Page extract
I READ with interest a recent press release from the Unity Alliance administration’s cabinet with a list of wishes and priorities for the New Year.

Whilst I welcome the sentiment behind these wishes, warm words and aspirations are very different from the urgent actions needed for Bournemouth, Christchurch and Poole.

The Conservative councillors, who make up 47 per cent of the council, have wholeheartedly supported a number of the Lib Dem-led administration’s policies over the past year, especially around environmental and climate change issues. However, on so many other fronts, 2019 has seen our area starting to slide backwards in too many sectors.

Under the previous Conservative administrations, we left our local economy last year as one of the fastest growing in the country, with the fastest growing employment rate. In addition, throughout the area we had a number of regeneration projects oven-ready to continue the vital growth needed in both new housing and our business sectors. However, the new administration has either scrapped or paused almost every one of these schemes, effectively kicking them into the long grass.

Apply what you read
1 - Can you sum up the letter about the Bournemouth, Christchurch and Poole council in two sentences?
2 - Could you carry on the letter about the Bournemouth, Christchurch and Poole council from its last sentence?

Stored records
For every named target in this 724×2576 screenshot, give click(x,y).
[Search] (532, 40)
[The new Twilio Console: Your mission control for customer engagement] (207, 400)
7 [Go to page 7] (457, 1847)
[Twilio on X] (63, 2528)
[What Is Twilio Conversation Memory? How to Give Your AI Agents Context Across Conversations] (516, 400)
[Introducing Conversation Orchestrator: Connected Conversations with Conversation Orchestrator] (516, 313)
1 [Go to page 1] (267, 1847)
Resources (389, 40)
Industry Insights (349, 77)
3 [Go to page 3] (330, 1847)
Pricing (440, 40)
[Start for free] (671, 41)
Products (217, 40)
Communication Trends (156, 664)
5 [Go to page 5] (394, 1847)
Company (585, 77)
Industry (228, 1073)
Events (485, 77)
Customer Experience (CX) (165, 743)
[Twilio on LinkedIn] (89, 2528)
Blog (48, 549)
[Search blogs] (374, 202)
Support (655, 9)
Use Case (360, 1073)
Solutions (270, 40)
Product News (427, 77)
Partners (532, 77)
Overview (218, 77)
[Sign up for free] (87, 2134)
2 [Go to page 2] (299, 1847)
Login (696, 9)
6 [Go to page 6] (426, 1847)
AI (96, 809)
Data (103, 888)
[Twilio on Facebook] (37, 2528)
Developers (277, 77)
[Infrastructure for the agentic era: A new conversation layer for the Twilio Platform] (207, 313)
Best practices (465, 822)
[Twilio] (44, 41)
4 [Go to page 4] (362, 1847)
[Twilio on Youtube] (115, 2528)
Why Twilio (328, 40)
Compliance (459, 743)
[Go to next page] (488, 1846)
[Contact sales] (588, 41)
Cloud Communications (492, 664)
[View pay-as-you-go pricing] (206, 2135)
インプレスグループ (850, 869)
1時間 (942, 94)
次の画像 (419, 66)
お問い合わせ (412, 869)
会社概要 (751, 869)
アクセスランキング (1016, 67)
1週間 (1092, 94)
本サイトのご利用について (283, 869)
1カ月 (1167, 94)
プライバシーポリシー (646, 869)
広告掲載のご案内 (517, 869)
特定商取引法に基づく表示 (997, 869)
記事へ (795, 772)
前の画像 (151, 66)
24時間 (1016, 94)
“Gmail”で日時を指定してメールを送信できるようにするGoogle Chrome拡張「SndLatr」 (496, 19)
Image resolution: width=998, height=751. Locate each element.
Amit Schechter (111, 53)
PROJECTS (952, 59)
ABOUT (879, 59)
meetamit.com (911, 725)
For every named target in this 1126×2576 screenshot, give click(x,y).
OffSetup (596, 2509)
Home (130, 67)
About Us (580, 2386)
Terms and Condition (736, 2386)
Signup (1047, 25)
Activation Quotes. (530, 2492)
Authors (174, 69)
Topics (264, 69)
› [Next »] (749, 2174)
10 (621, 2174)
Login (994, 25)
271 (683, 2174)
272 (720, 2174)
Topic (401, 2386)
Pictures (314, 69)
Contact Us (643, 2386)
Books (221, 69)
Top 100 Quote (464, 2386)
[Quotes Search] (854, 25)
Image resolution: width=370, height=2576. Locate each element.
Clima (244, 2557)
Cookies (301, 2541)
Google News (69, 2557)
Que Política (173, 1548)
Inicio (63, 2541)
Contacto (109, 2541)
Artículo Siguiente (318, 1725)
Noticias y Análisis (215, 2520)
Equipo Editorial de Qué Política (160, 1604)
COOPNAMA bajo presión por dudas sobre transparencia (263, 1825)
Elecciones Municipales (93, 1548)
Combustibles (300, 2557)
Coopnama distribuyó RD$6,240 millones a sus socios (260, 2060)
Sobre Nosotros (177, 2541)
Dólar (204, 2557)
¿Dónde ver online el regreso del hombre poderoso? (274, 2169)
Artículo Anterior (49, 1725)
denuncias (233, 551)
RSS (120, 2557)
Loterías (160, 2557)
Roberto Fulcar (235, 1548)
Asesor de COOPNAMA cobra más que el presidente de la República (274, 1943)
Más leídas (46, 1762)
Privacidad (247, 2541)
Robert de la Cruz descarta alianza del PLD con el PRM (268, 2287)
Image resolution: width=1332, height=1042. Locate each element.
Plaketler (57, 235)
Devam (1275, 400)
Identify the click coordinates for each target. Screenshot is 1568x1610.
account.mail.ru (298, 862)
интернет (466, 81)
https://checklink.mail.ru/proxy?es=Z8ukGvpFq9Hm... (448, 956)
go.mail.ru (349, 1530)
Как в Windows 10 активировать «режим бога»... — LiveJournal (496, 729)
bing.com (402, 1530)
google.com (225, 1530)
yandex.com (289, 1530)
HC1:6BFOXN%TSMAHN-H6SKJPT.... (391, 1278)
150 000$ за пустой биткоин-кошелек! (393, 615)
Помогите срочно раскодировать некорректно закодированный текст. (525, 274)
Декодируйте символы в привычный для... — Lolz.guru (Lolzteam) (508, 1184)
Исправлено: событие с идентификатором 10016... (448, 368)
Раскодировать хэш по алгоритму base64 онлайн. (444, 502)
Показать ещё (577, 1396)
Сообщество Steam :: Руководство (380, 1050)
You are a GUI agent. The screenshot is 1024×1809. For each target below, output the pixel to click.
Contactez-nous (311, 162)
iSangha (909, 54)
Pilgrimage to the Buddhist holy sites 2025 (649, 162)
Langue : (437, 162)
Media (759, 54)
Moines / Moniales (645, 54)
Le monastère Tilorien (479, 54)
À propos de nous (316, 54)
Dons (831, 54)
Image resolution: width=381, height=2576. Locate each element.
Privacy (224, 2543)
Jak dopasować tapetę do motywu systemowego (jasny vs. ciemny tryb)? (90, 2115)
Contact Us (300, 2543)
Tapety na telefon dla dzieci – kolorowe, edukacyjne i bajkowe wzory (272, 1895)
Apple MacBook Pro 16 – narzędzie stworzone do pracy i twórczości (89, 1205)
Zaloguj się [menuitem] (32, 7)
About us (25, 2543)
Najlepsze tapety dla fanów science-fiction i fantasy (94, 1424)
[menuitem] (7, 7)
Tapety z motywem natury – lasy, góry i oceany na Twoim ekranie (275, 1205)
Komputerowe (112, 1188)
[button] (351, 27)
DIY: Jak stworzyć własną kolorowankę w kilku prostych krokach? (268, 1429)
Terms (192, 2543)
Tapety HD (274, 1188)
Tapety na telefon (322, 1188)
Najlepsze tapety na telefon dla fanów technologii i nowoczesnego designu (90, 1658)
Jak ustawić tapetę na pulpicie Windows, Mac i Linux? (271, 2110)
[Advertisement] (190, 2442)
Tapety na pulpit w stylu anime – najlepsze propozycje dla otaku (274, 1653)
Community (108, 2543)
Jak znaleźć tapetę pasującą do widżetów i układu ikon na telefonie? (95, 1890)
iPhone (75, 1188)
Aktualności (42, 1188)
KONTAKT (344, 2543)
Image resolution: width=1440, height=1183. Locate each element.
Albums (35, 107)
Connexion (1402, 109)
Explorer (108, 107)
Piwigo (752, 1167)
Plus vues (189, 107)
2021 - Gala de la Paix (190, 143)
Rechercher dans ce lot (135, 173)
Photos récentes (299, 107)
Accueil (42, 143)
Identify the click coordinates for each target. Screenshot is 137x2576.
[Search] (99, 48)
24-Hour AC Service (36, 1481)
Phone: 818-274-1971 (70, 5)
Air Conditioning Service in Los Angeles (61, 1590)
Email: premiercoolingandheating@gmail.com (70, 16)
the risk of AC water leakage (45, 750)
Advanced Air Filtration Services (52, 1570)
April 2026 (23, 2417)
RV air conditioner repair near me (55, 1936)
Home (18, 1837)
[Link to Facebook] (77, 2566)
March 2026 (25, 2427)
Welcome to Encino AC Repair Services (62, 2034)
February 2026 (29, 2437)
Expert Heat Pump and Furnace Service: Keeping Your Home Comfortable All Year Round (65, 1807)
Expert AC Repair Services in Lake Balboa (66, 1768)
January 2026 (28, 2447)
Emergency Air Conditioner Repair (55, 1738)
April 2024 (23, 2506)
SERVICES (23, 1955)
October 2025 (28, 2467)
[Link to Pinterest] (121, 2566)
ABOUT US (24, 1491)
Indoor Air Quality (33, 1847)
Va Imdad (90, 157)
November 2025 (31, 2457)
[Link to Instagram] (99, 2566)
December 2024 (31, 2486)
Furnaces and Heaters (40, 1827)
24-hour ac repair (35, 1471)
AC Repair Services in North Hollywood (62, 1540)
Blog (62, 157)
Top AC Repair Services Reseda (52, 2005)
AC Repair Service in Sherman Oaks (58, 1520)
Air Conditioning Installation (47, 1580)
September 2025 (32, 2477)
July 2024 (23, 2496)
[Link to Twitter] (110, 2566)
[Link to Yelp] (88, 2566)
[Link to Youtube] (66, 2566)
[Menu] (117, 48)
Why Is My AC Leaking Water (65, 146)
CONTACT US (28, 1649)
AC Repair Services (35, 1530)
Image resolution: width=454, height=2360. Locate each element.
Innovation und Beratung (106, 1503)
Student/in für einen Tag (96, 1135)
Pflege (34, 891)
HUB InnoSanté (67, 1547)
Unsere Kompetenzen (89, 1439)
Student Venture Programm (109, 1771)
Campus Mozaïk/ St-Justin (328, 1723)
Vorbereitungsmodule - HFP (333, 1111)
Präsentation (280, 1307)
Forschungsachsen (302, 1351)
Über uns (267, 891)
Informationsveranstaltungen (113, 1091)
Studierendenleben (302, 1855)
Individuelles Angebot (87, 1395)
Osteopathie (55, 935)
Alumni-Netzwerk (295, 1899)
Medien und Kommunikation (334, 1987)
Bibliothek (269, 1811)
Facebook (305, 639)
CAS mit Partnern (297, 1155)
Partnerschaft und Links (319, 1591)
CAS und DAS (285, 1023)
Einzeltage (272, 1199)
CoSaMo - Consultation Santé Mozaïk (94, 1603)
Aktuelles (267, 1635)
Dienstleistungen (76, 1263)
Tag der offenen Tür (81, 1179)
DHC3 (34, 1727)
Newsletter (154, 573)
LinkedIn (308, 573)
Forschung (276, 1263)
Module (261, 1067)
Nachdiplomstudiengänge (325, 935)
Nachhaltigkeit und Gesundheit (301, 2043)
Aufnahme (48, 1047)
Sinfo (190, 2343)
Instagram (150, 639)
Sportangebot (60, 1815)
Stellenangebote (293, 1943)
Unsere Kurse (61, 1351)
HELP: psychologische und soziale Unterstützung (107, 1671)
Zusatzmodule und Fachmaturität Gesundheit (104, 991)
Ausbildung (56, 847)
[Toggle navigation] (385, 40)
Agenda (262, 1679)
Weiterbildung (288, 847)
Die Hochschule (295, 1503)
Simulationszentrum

Expected responses
1 - The writer welcomes the sentiment of the Unity Alliance cabinet's New Year wishes but says warm words are very different from the urgent actions Bournemouth, Christchurch and Poole need, noting that Conservative councillors, who make up 47 per cent of the council, have supported several of the Lib Dem-led administration's policies, especially on environmental and climate change issues. The writer argues that the area started sliding backwards in 2019, since previous Conservative administrations left one of the fastest-growing local economies in the country, yet the new administration has scrapped or paused almost every one of the regeneration projects that were ready to go.

2 -
So far they have presided over the building of a “road to nowhere” at Wessex Fields where a new access to the hospital and 2000 jobs were to be created, scrapped the Poole Town Centre regeneration scheme, undone all the work around the refurbishment of the BIC and surrounding area to “start again”, seen no progress on key sites such as the Winter Gardens and Cotlands Road and watered down by almost half our robust £150million bid to government to transform the area’s transportation and road network.

Furthermore, despite multiple consecutive years of falling rough sleeping rates in Bournemouth alone, we now learn that under the new administration’s policies rough sleeping has doubled since last year.

Rather than 2020 being the year of more warm words and empty promises, we need to see less about what the Unity Alliance want to scrap, and more about what they want to do. The Conservatives have a bold, ambitious plan for our area, particularly with our local economy.

Unless action is taken soon to reboot our local ambition, all of the work of the last ten years risks being seriously undermined.